The False Decline

The new anime season’s gotten off to an excellent start. From Basquash!, a rare international collaboration basketball-robot-themed anime created by Kawamori Shouji (Macross, Aquarion), and Thomas Romain (Oban Star Racers), to celebrations of anime’s history with shows such as Shin Mazinger and Before Green Gables, I’m finding this batch of Japan cartoons to be really fun and varied and imaginitive, just like last season’s. And the season before that, too. And so on.

As always, there are naysayers who will point out how once again the new shows are proof that anime has been on a decline and that it needs to capture the glory days of when anime was good. However, you might notice that the people who talk about anime’s golden days of quality are not all talking about the same period of anime, and begin to realize that anime has never hit some horrible slump no matter how much some would want you to believe.

Budget allotments may rise and fall, the economy may see dark times and periods of prosperity, and old staff may die or retire while new blood replaces them, but I feel like there are constants, such as the desire to succeed and the desire to express an idea, that make it so that there is always something to hope for with anime.

It’s one thing to be saddened that the types of shows you like are no longer being made. I for one sometimes wish that we would get more bad 80s OVAs and good 70s-style ultra-melodramatic shoujo, but I understand that this is just a preference, and I can appreciate every new anime that comes out and know that as a collective whole the anime industry does not want to fail. Yes, there are shows that are not good at all, and others that cater to niche audiences, but even within those shows and genres that are criticized as being vapid or devoid of content, progress is still being made. It might be the case that the popular shows are overshadowing the better ones, but this doesn’t stop the good shows from being good, and it certainly doesn’t mean popular show can’t be good either.

Criticism is necessary, as is discourse, as is the ability to express one’s opinions on shows and how the industry is doing. However, anime does not need doom and gloom, nor does it ever actually invite such a mindset when you look at it as a whole.

I Do Not Envy the Staff of Before Green Gables

Before Green Gables, known also by its Japanese title Konnichiwa Anne, is a prequel to celebrate the 30th anniversary of the original Anne of Green Gables (Akage no Anne) anime. It’s even being done by the same production company that did the original. Obviously with the show a month or two away by this point I have no way to actually judge it, but what I can say is that its predecessor is a tough act to live up to.

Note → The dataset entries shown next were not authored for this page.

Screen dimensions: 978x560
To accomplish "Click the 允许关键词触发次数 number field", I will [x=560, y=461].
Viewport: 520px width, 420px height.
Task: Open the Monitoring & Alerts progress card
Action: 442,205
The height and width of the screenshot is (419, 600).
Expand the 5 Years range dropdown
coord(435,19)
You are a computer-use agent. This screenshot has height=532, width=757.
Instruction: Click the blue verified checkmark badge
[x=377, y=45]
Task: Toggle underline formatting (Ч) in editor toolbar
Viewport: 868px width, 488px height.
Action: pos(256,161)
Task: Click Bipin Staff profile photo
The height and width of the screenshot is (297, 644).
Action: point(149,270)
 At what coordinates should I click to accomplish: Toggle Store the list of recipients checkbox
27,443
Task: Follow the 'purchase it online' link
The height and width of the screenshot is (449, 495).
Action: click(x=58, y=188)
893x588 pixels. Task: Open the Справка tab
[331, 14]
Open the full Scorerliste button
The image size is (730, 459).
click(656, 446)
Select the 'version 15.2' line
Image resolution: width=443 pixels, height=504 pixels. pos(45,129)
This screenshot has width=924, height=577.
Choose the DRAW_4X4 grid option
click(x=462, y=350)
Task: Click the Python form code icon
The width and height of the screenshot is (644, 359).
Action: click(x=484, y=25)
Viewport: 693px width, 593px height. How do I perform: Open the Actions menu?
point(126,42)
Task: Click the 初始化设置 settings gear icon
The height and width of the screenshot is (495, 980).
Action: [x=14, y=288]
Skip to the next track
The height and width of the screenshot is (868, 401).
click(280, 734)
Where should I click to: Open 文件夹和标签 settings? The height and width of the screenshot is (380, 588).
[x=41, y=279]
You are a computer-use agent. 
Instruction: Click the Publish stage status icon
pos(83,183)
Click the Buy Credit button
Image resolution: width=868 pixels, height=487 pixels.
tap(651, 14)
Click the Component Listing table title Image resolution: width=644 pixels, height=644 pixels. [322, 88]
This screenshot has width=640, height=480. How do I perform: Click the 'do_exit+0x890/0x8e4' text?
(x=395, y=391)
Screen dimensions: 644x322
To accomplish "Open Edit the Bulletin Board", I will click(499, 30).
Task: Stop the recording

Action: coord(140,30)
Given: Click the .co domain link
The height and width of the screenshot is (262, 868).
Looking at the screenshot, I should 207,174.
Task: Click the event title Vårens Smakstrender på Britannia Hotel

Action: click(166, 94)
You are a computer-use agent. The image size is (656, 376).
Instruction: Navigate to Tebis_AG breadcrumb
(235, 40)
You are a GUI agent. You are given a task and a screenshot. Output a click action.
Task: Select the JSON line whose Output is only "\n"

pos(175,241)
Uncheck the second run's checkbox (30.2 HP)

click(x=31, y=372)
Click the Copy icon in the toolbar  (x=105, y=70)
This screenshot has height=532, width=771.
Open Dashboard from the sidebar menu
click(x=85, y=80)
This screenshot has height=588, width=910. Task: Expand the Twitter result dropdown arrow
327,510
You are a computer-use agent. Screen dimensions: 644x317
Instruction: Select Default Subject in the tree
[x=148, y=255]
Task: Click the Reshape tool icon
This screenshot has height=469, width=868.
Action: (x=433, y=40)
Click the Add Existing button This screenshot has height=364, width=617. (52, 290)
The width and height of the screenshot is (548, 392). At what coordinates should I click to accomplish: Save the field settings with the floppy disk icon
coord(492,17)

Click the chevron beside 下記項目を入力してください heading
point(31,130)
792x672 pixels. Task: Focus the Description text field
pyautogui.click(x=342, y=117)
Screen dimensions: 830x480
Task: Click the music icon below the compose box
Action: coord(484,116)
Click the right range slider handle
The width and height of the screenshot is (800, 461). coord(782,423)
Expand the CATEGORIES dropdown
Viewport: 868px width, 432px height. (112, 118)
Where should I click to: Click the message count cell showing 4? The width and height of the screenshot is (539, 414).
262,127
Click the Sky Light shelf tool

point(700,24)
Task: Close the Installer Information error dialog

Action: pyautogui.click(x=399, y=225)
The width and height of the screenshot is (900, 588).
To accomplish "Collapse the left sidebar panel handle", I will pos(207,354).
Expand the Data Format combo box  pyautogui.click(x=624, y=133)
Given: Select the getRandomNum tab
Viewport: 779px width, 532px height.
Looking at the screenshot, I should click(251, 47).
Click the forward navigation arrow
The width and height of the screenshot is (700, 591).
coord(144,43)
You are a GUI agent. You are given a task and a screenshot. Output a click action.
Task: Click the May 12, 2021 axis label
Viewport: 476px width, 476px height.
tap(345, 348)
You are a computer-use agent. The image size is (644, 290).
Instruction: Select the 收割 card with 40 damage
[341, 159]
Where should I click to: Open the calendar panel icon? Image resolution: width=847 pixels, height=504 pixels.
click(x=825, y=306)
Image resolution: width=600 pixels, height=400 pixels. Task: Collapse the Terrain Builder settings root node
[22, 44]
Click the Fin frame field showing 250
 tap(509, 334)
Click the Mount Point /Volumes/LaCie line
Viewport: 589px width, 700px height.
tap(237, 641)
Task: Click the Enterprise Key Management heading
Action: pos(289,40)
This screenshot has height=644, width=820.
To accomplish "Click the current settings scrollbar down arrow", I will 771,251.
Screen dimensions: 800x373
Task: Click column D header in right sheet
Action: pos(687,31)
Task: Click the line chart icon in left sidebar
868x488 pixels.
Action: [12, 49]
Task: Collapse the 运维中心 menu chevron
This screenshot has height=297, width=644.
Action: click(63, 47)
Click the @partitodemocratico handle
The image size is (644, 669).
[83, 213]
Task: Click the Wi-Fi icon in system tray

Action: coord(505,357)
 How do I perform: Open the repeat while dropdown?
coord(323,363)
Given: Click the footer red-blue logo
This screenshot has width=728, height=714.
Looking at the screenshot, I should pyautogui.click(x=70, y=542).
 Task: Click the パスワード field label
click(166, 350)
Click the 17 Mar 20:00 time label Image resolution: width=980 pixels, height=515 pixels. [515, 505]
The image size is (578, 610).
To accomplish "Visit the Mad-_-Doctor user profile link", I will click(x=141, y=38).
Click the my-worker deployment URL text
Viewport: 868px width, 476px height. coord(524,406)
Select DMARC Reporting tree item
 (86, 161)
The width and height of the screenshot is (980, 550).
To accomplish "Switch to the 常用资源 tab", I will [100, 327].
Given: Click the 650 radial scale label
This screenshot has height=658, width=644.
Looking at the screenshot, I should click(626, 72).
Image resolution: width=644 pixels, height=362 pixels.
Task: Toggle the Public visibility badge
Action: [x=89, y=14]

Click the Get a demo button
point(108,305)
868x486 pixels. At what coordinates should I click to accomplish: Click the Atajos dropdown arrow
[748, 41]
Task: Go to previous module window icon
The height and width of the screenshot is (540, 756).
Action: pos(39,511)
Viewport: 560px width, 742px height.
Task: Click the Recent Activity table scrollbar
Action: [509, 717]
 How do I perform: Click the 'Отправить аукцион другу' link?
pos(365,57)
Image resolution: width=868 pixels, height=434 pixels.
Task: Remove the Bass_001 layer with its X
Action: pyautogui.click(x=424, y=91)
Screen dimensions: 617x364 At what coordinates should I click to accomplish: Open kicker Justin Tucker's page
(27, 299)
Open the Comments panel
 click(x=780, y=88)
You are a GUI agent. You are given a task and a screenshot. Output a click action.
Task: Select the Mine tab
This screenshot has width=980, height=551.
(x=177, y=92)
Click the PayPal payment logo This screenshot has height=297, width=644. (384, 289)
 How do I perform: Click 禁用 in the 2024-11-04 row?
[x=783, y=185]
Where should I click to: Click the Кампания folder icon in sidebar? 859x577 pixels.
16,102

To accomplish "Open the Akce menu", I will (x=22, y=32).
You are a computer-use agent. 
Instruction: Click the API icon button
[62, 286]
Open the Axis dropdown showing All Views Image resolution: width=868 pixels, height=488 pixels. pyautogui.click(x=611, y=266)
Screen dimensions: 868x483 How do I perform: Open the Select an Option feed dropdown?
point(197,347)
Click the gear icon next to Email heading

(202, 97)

If you look at the staff for the original Anne of Green Gables anime, you’ll perhaps see some familiar names, and none more familiar than “Miyazaki Hayao” and “Takahata Isao.” That’s right, this anime was made by the team that would go on to form Studio Ghibli. Sure it was back when they were younger and less experienced, but I really do not envy the current staff.

Perhaps they can benefit from the fact that it’s a 30th anniversary and many people today would be too young to remember the original. In any case, I feel like no matter how the show ends up I want to do my best to not constantly compare the two works. You know, despite this entire post being all about the comparison.